A message is returned when a column named "group" already exists in the input DT, because it will be overwritten.

See Also

build_lines group_times

Other Spatial grouping: group_polys(), group_pts()

Examples

# Load data.table
library(data.table)


# Read example data
DT <- fread(system.file("extdata", "DT.csv", package = "spatsoc"))

# Subset only individuals A, B, and C
DT <- DT[ID %in% c('A', 'B', 'C')]

# Cast the character column to POSIXct
DT[, datetime := as.POSIXct(datetime, tz = 'UTC')]

# EPSG code for example data
utm <- 32736

group_lines(DT, threshold = 50, projection = utm, sortBy = 'datetime',
            id = 'ID', coords = c('X', 'Y'))

## Daily movement tracks
# Temporal grouping
group_times(DT, datetime = 'datetime', threshold = '1 day')

# Subset only first 50 days
DT <- DT[timegroup < 25]

# Spatial grouping
group_lines(DT, threshold = 50, projection = utm,
            id = 'ID', coords = c('X', 'Y'),
            timegroup = 'timegroup', sortBy = 'datetime')

## Daily movement tracks by population
group_lines(DT, threshold = 50, projection = utm,
            id = 'ID', coords = c('X', 'Y'),
            timegroup = 'timegroup', sortBy = 'datetime',
            splitBy = 'population')

Group Polygons

Description

group_polys groups rows into spatial groups by overlapping polygons (home ranges). The function expects a data.table with relocation data, individual identifiers and an area argument. The relocation data is transformed into home range POLYGONs using build_polys() with adehabitatHR::mcp or adehabitatHR::kernelUD. If the area argument is FALSE, group_polys returns grouping calculated by spatial overlap. If the area argument is TRUE, group_polys returns the area area and proportion of overlap. Relocation data should be in two columns representing the X and Y coordinates.

Usage

group_polys(
  DT = NULL,
  area = NULL,
  hrType = NULL,
  hrParams = NULL,
  projection = NULL,
  id = NULL,
  coords = NULL,
  splitBy = NULL,
  sfPolys = NULL
)

Arguments

DT

input data.table

area

boolean indicating either overlap group (when FALSE) or area and proportion of overlap (when TRUE)

hrType

type of HR estimation, either 'mcp' or 'kernel'

hrParams

a named list of parameters for adehabitatHR functions

projection

numeric or character defining the coordinate reference system to be passed to sf::st_crs. For example, either projection = "EPSG:32736" or projection = 32736.

id

character string of ID column name

coords

character vector of X coordinate and Y coordinate column names. Note: the order is assumed X followed by Y column names.

splitBy

(optional) character string or vector of grouping column name(s) upon which the grouping will be calculated

sfPolys

Alternatively, provide solely a simple features object with POLYGONs or MULTIPOLYGONs. If sfPolys are provided, id is required and splitBy cannot be used.

Details

R-spatial evolution

Please note, spatsoc has followed updates from R spatial, GDAL and PROJ for handling projections, see more below and details at https://r-spatial.org/r/2020/03/17/wkt.html.

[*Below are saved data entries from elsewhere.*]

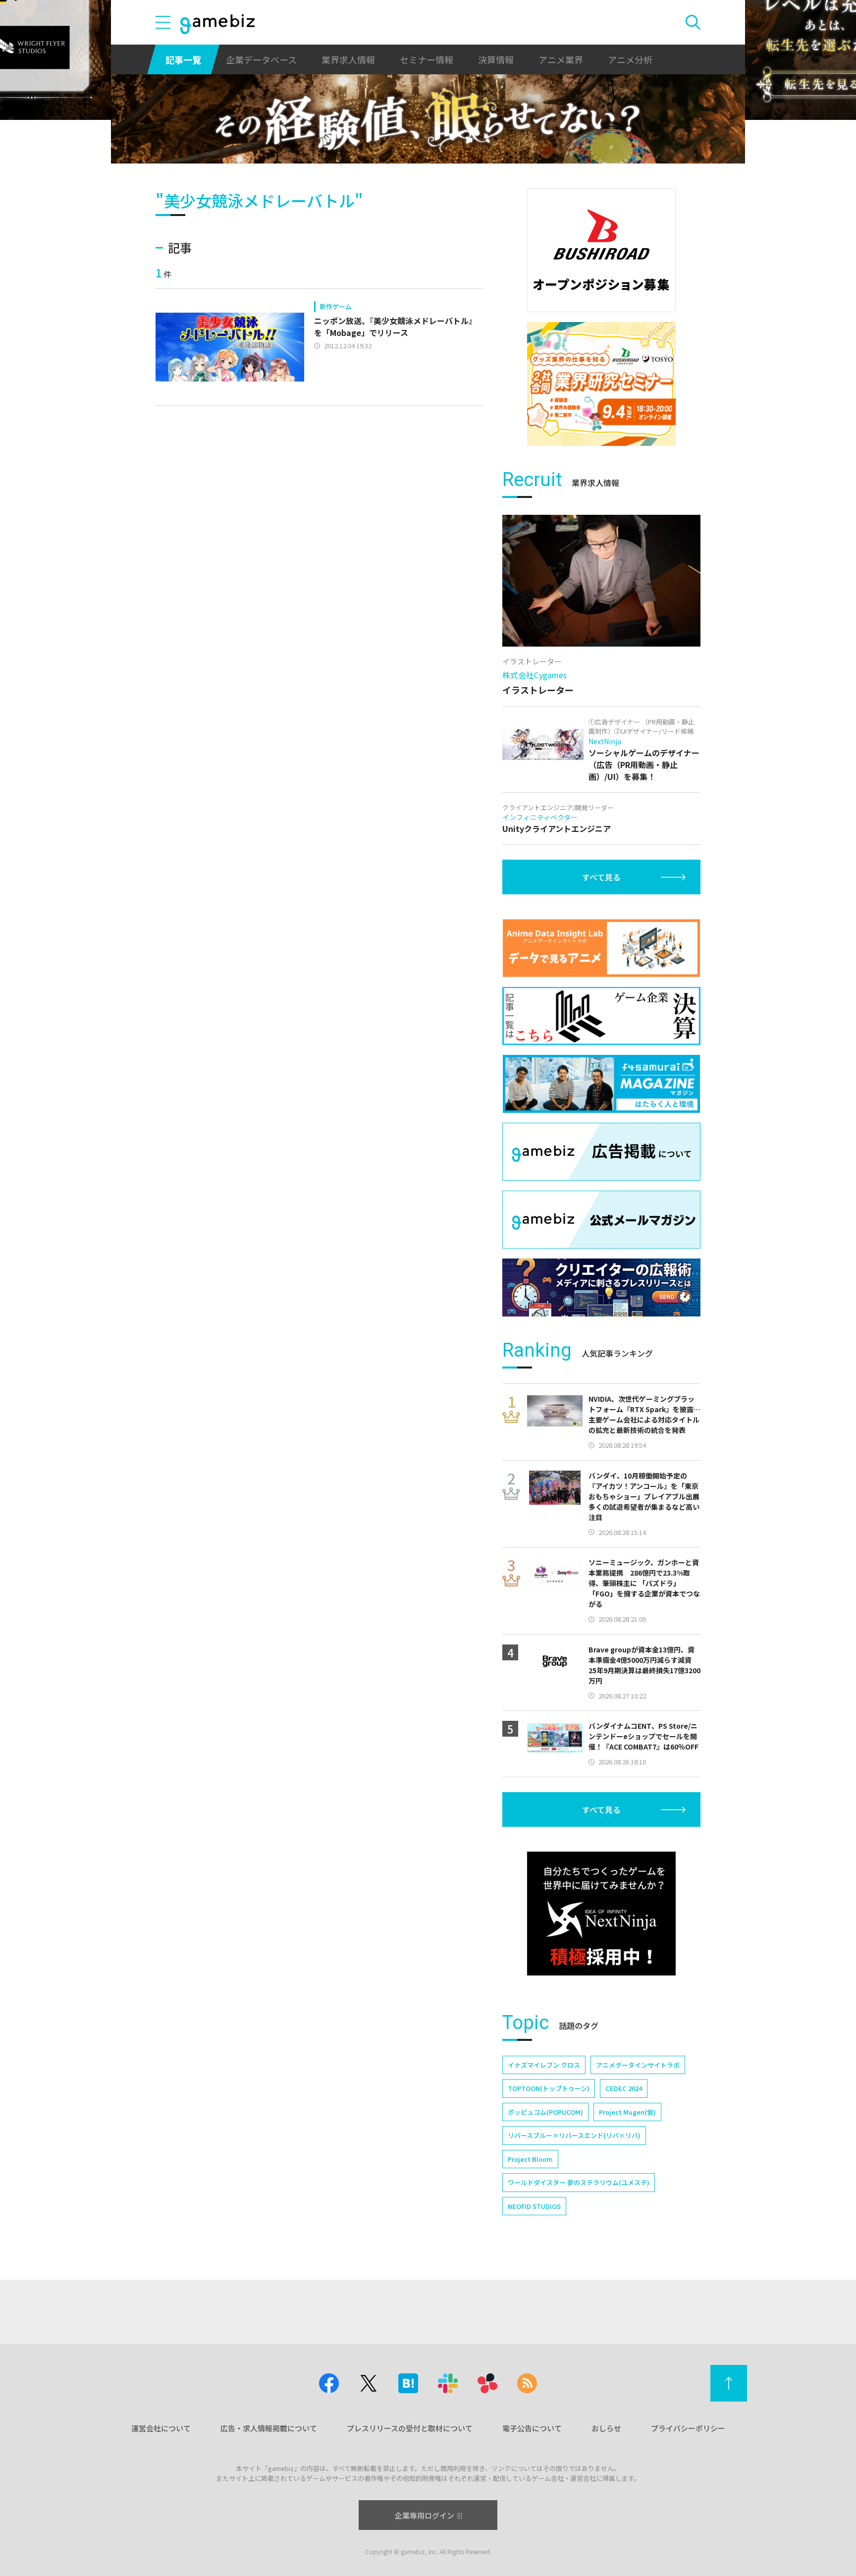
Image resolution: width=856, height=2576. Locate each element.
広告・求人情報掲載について (268, 2428)
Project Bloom (530, 2159)
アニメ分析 (630, 59)
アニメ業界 (560, 59)
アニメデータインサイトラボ (638, 2065)
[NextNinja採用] (601, 1913)
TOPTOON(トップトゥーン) (548, 2088)
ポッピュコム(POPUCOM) (545, 2112)
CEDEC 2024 (623, 2088)
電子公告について (532, 2428)
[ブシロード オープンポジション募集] (601, 250)
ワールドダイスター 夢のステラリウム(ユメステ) (578, 2182)
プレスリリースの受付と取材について (410, 2428)
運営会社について (161, 2428)
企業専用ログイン (424, 2515)
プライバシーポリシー (688, 2428)
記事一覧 (183, 59)
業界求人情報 (348, 59)
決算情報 (496, 59)
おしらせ (606, 2428)
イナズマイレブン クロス (544, 2065)
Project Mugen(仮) (627, 2112)
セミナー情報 (426, 59)
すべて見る (601, 877)
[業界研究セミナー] (601, 384)
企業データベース (261, 59)
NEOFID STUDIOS (534, 2206)
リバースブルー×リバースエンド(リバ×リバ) (574, 2135)
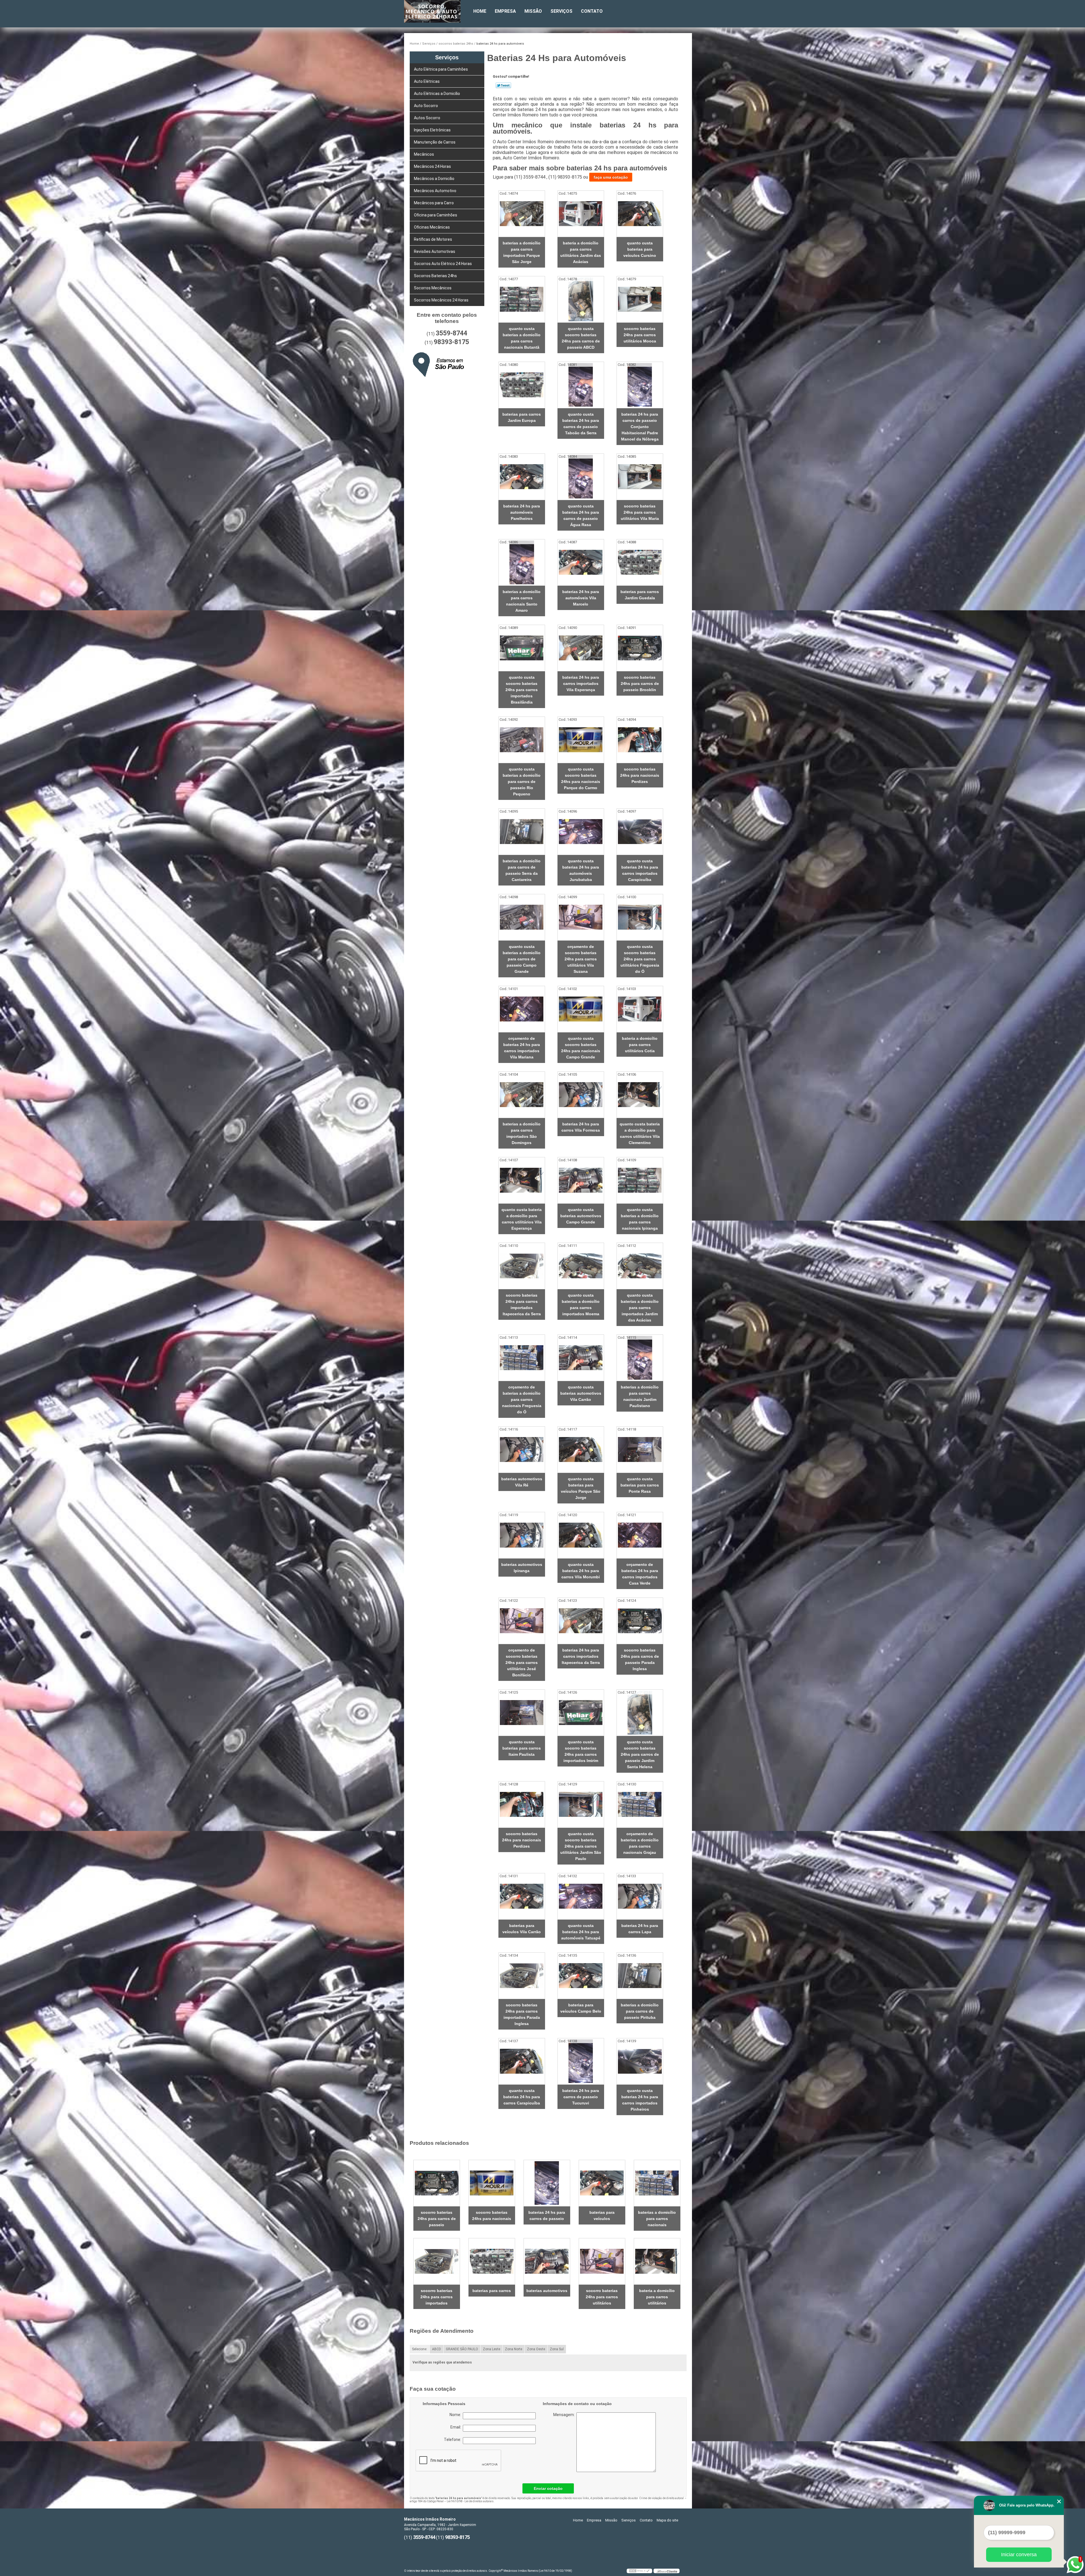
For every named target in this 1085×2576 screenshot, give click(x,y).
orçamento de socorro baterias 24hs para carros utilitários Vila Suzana (581, 959)
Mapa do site (667, 2520)
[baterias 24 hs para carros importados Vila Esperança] (580, 648)
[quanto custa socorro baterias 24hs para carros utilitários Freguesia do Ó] (640, 917)
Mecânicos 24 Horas (432, 166)
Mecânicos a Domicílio (434, 178)
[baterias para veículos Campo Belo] (580, 1975)
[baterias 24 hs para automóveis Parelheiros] (521, 476)
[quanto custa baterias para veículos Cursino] (640, 213)
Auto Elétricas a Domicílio (437, 93)
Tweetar (503, 85)
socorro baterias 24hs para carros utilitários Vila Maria (640, 512)
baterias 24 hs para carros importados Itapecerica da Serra (581, 1656)
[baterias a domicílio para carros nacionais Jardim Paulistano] (640, 1357)
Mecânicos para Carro (434, 203)
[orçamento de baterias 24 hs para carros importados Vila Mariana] (521, 1009)
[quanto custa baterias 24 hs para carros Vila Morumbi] (580, 1535)
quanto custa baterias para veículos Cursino (639, 249)
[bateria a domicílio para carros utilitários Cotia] (640, 1009)
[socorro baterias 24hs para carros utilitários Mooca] (640, 299)
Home (479, 11)
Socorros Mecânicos (433, 288)
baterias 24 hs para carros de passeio (546, 2215)
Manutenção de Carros (434, 142)
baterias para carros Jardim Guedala (639, 594)
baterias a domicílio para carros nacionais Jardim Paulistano (640, 1396)
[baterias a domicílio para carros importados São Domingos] (521, 1094)
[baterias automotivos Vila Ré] (521, 1449)
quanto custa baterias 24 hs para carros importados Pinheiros (639, 2099)
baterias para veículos (602, 2215)
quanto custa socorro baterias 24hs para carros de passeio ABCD (581, 338)
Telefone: (453, 2439)
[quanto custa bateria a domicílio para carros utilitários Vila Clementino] (640, 1094)
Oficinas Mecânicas (432, 227)
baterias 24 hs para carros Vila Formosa (580, 1127)
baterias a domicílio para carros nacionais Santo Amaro (522, 601)
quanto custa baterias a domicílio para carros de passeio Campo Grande (522, 959)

In addition, group_polys previously used rgeos::gIntersection, rgeos::gIntersects and rgeos::gArea but has been updated to use sf::st_intersects, sf::st_intersection and sf::st_area according to the R-spatial evolution, see more at https://r-spatial.org/r/2022/04/12/evolution.html.

Notes on arguments

The DT must be a data.table. If your data is a data.frame, you can convert it by reference using data.table::setDT().

The id, coords (and optional splitBy) arguments expect the names of respective columns in DT which correspond to the individual identifier, X and Y coordinates, and additional grouping columns.

The projection argument expects a character string or numeric defining the coordinate reference system to be passed to sf::st_crs. For example, for UTM zone 36S (EPSG 32736), the projection argument is projection = "EPSG:32736" or projection = 32736. See https://spatialreference.org for a list of EPSG codes.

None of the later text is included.